The integration of LifeSpan into the Collaborative’s ethos resulted in one of the most comprehensive regional suicide prevention efforts ever undertaken in Australia. The Collaborative has successfully developed and delivered a range of suicide prevention initiatives to connect local people with the right support, such as the following projects:

  • Question, Persuade, Refer (QPR) training  We continue to facilitate and promote Question, Persuade, Refer (QPR) suicide prevention training across the region. In 2018, the Collaborative partnered with the Illawarra Mercury newspaper to run #care2qpr, an award-winning media campaign that resulted in almost 3,000 people signing up for the training.

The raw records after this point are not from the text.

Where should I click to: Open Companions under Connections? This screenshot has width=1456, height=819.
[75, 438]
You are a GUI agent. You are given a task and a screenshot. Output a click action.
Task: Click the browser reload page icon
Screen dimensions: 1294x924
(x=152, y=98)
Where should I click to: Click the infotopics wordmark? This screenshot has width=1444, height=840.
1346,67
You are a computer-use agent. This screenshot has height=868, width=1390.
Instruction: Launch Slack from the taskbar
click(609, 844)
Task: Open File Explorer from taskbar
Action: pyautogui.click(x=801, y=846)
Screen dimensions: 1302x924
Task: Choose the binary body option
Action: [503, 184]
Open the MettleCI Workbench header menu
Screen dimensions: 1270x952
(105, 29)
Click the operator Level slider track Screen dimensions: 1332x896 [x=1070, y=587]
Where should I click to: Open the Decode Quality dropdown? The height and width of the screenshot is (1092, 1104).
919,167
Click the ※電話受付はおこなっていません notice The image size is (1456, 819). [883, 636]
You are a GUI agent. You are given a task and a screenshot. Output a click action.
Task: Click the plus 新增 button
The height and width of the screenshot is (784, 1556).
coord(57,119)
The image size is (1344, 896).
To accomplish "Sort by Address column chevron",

  • Youth Aware of Mental Health (YAM) training  We continue to support the rollout of Youth Aware of Mental Health (YAM) across local schools. YAM is a school-based program that teaches young people how to look after themselves and their school mates. In 2019, the training was delivered to more than 6,900 students in Year 9. The Collaborative worked closely on all aspects of the program’s implementation, from preparing resources and recruiting schools, to coordinating YAM instructors.
  • Safe Spaces  Our lived experience members continue to be involved in the development of Safe Spaces: drop-in spaces staffed by peer workers with their own lived experience of crisis and recovery. These spaces aim to provide a genuine alternative to emergency departments for people in suicidal distress.
  • 'Where to go for support' resource – In 2019, we developed a ‘Where to go for support’ resource that highlights local support services. More than 23,000 resources have now been distributed by local organisations and community groups.
  • NextSteps In 2017, we contributed to the development of new services that improve support for people impacted by suicide. This includes the local NextSteps program, an aftercare program for people who have presented to an emergency department for a suicidal crisis. The program supports a person's transition from hospital-based care to the community.